* Set problem *
Lay out the material from the line with "What do you see at coordinates (1853, 367)" to the line with "coordinates (1576, 76).", both included, as a Markdown table with the columns Row and Line. Number each row and omit any blank lines.

* Excerpted records *
※
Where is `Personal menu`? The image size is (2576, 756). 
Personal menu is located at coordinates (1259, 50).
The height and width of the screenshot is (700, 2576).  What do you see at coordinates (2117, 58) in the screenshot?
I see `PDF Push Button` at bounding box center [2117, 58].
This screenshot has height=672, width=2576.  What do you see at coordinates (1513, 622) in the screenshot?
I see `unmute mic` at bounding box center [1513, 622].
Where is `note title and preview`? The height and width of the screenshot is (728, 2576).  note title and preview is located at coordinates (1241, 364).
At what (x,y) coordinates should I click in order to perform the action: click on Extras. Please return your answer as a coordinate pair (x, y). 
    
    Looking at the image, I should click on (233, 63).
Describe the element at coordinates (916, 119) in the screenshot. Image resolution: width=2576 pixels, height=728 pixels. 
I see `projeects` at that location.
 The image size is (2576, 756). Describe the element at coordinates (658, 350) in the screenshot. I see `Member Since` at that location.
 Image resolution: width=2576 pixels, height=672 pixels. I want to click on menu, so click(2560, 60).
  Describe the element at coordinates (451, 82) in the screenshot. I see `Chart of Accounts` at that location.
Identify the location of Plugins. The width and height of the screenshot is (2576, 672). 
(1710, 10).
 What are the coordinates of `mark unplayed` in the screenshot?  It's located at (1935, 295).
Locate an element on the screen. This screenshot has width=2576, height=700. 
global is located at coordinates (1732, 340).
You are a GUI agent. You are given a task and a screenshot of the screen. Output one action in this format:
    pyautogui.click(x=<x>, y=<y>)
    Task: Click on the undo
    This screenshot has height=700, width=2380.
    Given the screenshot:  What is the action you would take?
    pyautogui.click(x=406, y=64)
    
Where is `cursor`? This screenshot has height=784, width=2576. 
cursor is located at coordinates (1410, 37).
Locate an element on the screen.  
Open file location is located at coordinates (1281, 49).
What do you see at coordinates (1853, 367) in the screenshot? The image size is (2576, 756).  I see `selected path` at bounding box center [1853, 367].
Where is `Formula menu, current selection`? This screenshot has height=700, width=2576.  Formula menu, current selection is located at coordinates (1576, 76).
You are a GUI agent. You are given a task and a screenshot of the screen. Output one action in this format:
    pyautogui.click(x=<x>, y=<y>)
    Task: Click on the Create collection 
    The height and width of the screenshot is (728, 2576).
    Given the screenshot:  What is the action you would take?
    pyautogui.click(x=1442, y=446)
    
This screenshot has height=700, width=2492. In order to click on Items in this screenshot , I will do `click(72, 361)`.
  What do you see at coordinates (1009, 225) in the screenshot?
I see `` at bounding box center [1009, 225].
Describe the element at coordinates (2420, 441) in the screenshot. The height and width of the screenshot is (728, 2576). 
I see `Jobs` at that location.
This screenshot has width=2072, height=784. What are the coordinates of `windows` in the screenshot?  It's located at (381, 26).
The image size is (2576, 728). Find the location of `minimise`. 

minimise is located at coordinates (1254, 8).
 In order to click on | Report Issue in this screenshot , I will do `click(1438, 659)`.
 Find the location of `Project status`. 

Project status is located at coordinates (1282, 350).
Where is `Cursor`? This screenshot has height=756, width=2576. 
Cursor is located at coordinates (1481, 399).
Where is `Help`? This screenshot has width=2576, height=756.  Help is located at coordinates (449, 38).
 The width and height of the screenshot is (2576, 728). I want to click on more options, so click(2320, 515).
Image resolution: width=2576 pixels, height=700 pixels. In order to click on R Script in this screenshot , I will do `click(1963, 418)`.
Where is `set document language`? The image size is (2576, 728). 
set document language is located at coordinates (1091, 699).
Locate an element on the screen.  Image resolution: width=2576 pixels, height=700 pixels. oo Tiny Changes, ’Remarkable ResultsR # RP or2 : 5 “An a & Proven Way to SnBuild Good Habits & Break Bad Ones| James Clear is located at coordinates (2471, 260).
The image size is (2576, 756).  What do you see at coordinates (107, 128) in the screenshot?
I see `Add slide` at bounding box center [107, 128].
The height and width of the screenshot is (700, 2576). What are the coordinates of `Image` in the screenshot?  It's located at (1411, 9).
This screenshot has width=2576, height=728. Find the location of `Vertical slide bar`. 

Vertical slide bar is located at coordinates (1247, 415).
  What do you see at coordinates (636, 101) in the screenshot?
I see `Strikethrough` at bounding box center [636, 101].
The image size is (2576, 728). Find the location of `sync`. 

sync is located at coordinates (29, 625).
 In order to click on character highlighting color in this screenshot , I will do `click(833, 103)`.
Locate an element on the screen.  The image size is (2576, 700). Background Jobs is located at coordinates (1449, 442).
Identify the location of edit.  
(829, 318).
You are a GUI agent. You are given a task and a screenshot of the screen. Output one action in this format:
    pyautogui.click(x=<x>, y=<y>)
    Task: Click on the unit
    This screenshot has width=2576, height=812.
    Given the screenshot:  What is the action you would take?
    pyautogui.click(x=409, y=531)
※
* The result *
| Row | Line |
|---|---|
| 1 | What do you see at coordinates (1853, 367) in the screenshot? The image size is (2576, 756).  I see `selected path` at bounding box center [1853, 367]. |
| 2 | Where is `Formula menu, current selection`? This screenshot has height=700, width=2576.  Formula menu, current selection is located at coordinates (1576, 76). |